The Virtual ColecoVision / VColeco (1997)
The Virtual ColecoVision
The first ColecoVision emulation project to be created was The Virtual ColecoVision. Development of the emulator began in October 1994 by Neal Danner and continued until December 1995. In February 1996, Marat Fayzullin's open-source ColecoVision emulator ColEm was released. By this time, Neal had already spent over 400 hours working on his emulator. ColEm was important to Neal, and led him to create a port of the emulator for Windows in February 1996, called ColEm for Win32, and known as ColEmWin, because of the files bearing that name. The port had a single version. After the release of Marat's emulator and its port, he worked another 200 hours on his project, finally releasing his own emulator in July 1997, called ColEm97, in honor of Marat who provided some of her source code for its creation. Later the emulator was called ColEmWin97, but became known as ColEmWin, as it kept the same name as the files it kept in Marat's port.

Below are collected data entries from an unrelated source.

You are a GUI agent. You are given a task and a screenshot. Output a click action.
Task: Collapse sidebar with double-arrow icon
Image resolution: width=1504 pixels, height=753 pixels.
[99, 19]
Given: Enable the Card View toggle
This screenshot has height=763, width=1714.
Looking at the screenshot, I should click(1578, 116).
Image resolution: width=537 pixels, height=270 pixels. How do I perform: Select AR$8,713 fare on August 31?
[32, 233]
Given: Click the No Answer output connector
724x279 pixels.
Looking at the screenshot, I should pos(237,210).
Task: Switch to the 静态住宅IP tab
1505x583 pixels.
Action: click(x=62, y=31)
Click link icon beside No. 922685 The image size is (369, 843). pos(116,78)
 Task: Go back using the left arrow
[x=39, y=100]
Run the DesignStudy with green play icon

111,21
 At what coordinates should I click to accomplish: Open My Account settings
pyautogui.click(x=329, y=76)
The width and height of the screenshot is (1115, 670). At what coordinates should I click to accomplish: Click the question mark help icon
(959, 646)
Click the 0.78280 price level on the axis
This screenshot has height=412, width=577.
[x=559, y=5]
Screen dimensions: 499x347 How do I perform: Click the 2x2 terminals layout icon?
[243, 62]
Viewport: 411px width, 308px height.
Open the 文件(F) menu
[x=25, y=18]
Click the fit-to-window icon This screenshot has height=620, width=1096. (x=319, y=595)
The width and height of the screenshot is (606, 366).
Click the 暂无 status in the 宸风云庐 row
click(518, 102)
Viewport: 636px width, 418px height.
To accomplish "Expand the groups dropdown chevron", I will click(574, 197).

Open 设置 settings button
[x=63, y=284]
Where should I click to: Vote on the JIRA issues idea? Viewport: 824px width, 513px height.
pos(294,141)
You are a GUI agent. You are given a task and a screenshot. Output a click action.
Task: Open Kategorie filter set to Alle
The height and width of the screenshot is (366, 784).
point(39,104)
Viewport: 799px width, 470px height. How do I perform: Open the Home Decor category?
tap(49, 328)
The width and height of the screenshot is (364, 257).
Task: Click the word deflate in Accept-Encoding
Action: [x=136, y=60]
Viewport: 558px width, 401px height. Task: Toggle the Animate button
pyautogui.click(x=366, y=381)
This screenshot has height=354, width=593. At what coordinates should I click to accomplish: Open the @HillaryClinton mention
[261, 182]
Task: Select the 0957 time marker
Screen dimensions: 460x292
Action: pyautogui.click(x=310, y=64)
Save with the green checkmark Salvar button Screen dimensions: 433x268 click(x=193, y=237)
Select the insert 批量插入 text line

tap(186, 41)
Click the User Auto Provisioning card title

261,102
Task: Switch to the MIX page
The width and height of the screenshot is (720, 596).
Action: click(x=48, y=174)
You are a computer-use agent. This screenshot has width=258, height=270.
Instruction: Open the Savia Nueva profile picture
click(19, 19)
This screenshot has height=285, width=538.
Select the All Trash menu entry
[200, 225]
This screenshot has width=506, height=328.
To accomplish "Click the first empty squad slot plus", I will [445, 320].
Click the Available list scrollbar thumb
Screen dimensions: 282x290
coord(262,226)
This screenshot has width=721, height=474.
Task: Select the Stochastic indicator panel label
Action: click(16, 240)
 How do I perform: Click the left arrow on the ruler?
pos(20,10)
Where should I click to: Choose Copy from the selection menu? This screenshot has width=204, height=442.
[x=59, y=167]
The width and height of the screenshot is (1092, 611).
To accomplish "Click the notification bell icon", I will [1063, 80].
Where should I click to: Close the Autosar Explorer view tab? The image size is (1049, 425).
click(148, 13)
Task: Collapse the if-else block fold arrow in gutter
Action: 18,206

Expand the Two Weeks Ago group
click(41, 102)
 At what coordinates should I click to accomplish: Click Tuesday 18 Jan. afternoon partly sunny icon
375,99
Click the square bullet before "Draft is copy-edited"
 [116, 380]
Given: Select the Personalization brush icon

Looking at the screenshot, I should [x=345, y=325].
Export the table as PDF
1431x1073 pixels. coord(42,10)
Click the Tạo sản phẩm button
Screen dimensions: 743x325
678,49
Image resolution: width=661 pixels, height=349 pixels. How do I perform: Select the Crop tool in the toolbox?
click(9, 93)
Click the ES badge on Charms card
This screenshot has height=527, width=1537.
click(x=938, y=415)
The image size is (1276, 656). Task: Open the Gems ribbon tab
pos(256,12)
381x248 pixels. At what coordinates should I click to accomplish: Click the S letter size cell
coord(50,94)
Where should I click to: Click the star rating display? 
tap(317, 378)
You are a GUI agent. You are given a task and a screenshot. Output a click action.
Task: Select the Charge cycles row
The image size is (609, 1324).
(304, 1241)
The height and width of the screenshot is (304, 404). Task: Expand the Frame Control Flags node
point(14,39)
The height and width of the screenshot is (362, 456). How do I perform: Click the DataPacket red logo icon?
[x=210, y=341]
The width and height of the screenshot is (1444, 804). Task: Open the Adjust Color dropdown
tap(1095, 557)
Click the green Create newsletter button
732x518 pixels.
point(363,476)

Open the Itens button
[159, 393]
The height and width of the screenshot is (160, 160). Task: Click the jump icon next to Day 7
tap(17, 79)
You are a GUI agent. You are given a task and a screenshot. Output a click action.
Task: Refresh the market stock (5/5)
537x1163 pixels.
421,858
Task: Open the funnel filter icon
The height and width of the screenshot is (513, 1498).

After that, another version was released, and four versions were released in October. Of these four, the second version added ColecoCheat, which allowed cheating in the game, as well as save states and full-screen mode, followed by other updates. In the third version, the emulator changed its name to The Virtual ColecoVision, known as VColeco and also as VColecoWin. The Win nomenclature at the end of the emulator's name was common at the time to differentiate between MS-DOS and Windows versions. This change occurred, most likely because the emulator was confused with Marat's Windows version, no longer maintained by Neal, and which was also initially known as ColEmWin. And the fourth version, which was the last version of the emulator, came with the game Cosmo Fighter 2, ripped by ADAMem's creator, Marcel de Kogel. The emulator had six versions in all.
Virtual ColecoVision (Cosmo Fighter 2)
One of the emulator's interesting features is that it emulated the Z80 processor, which was created by Neal, unlike most emulators that used Marat Fayzullin's Z80 emulator, which was already well-known in the field. The sound emulation was also done by Neal. In addition to Marat, Marcel de Kogel from ADAMem also helped with the project. The recommendation for the emulator to work properly was a Pentium 100MhZ, with DirectX, 16MB of RAM and a PCI graphics card. A good computer for 1997. With the end of the emulator in October 1997, in the same month Neal created a port of it for Java, known as The Virtual ColecoVision for Java, or simply VColecoJava. It had updates until October 1998.